Well, there’s at least one person who studies it: Anthony Stickland, who teaches in the School of Engineering at the University of Melbourne. Dr. Stickland studies rheology, or the motion of substances like condiments, paint, or sewage (that’s a terrible combination) that act like solids until a force is applied to them.

To help the general public understand how all this works, he distilled dispensing ketchup to a three-step process, which works like this:


Shake the bottle with the cap on. This will mix up the solid particles and liquid in the bottle, and will also get the sauce flowing.


Turning the bottle upside down harnesses gravity in your favor. If the bottle is running low, the ketchup may be at the bottom of the bottle. To get it out, you should bring the whole container upward, stopping abruptly, which is also known as whacking the bottle against your hand.

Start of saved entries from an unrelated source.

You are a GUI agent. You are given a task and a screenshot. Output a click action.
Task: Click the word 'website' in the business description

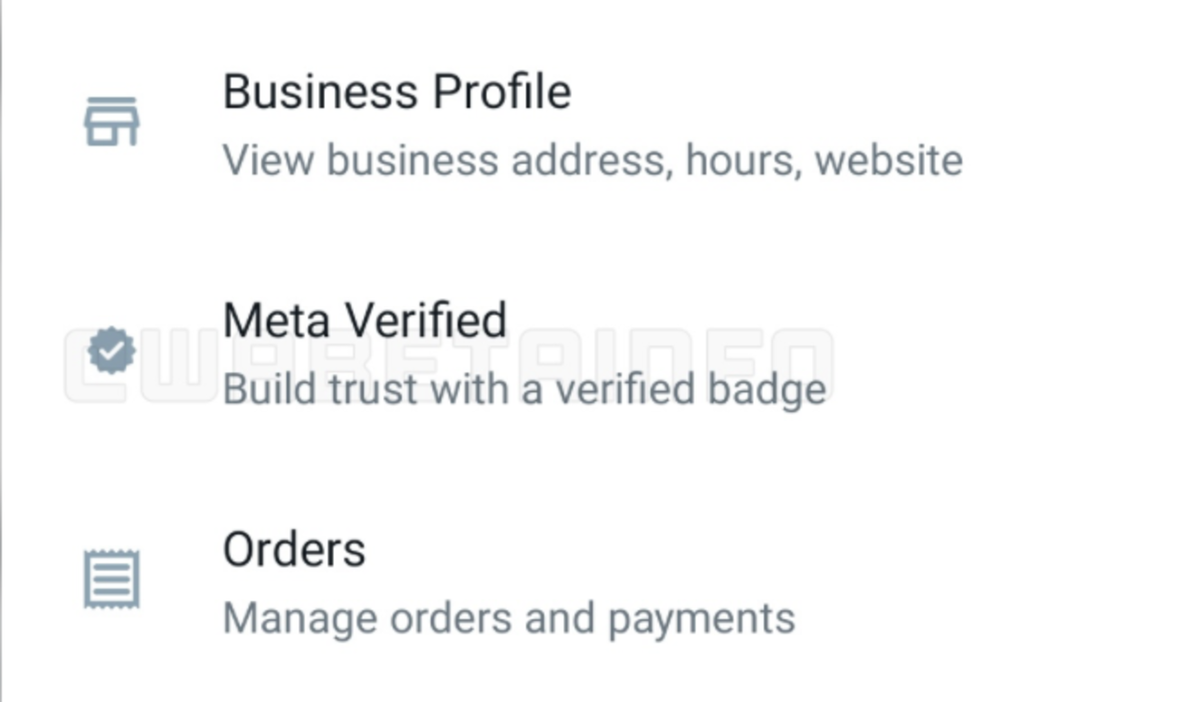[x=889, y=160]
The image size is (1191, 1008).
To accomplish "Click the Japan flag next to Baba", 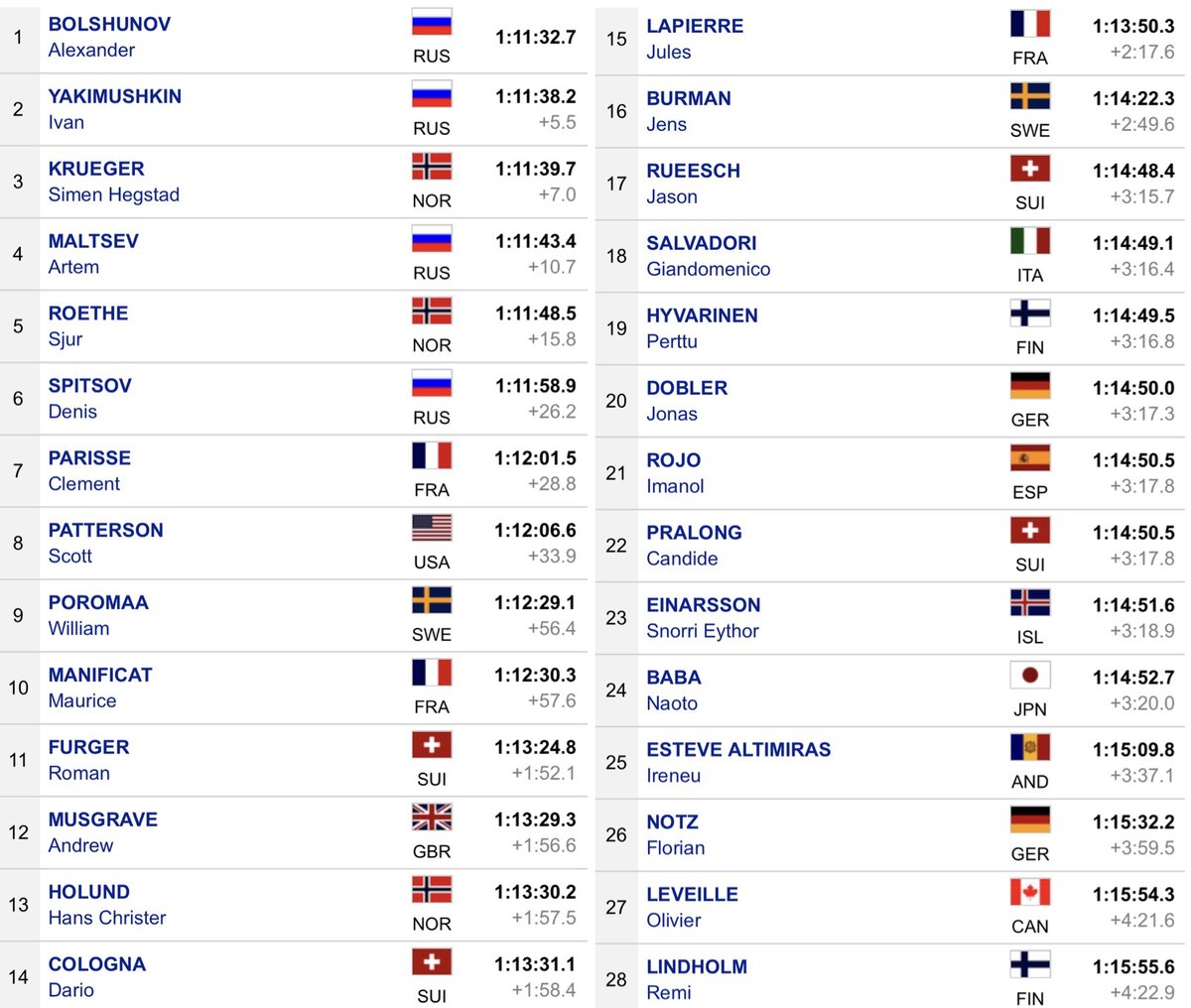I will click(x=1030, y=676).
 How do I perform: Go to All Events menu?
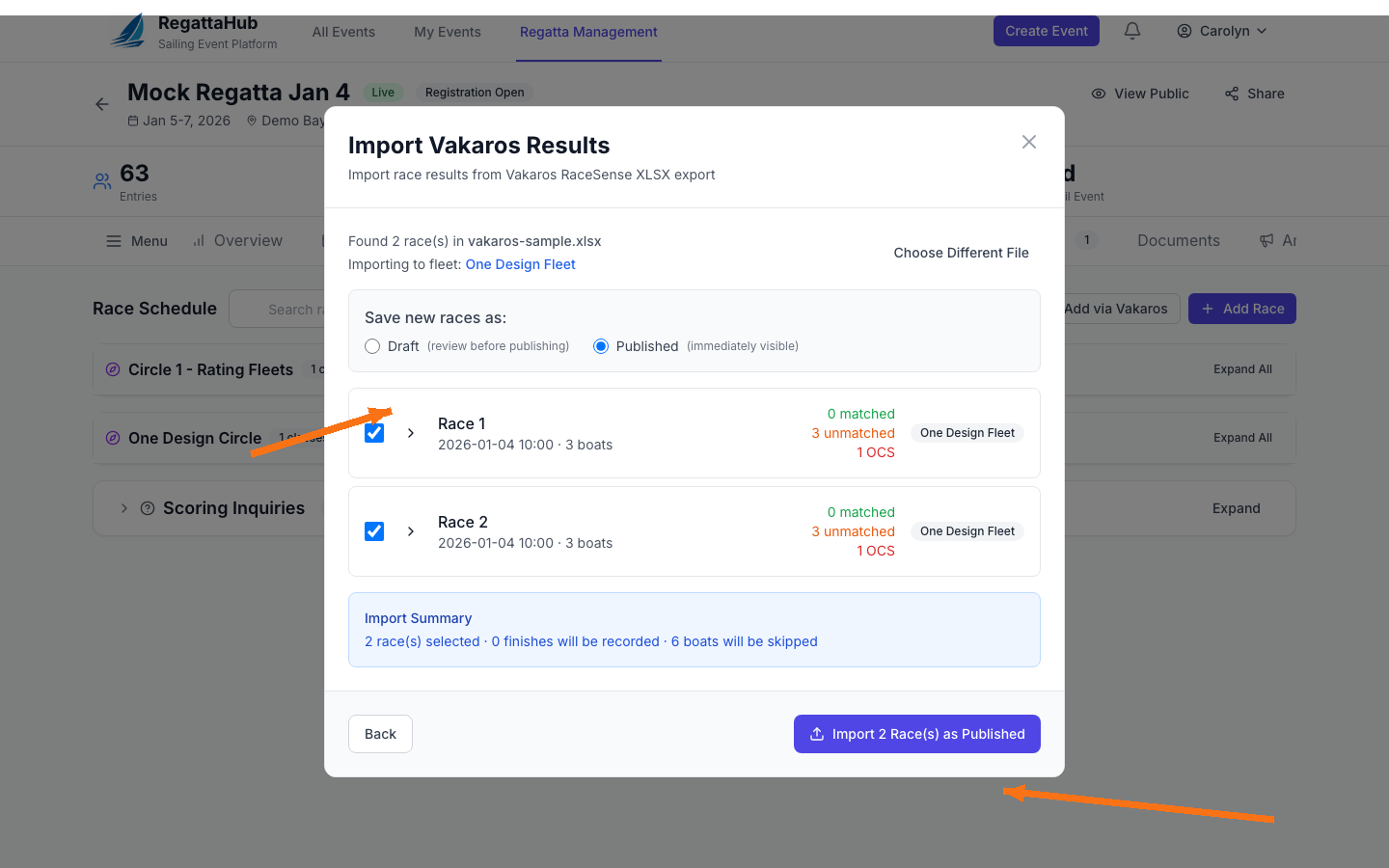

Now you get to actually open the bottle, and hold it at an angle to get the ketchup pouring. Start by holding it at about a 45° angle to the thing you’re pouring it on. If it doesn’t pour, gradually decrease the angle.

This is similar to the method that you may have heard passed around by diners of old, which involves whacking the bottle on the number 57 molded onto its neck, and holding the bottle at a 45° angle. Who do you trust more: Urban legends, or engineers?

There’s also a video demonstrating the process, which mostly consists of tiny Australians eating barbecued meat with ketchup on it. It’s summer there, you know.